As for single vaccines they are around, although it seems that for one of the three diseases the most effective version is only available from Merck and only in the triple vaccine. The others are known to be less effective and aren't approved in all countries. I guess it would be a good thing if Merck offered all three as single vaccines if it would reduce the harm being done by vax-paranoid parents. And if Merck doesn't want to do that, well every country has health-and-public-safety clauses to their intellectual property laws and they could take the extremely extraordinary step of issuing an exemption allowing other companies to manufacture single vaccines.
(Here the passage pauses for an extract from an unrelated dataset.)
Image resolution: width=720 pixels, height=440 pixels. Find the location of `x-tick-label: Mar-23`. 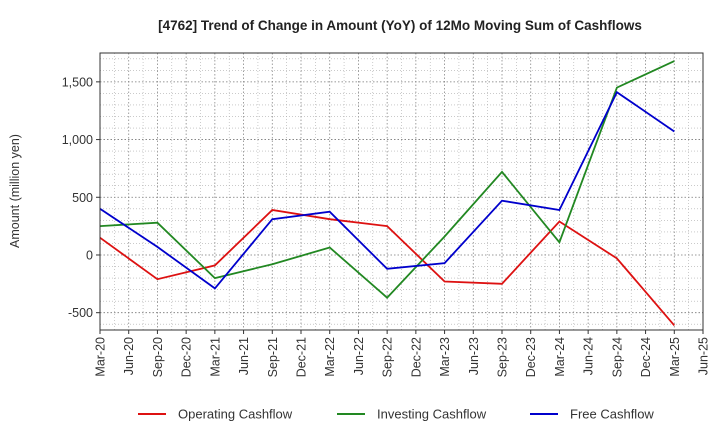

Or counties could just plain invoke health and public safety and make the triple vaccine mandatory, and simply ignore the anti-vax nonsense the same way we ignore the fluoridation paranoid conspiracy theory nutters.

It is like my wife coming home and finding a womans jacket that does not belong to her.

No, someone TOLD your wife that there was a woman's jacket.

And after that person was shown to be LYING about it, your wife just spiraled deeper into paranoid jealousy and started following an internet psychic who tells her details about the (fictional) woman you're sleeping with. And then your wife kidnaps the kids and takes them to hide out in cabin in the woods, refusing to take the kids for regular checkups at the doctor because she's afraid you and the (fictional) woman you're sleeping with are planning to sue for sole custody of the kids.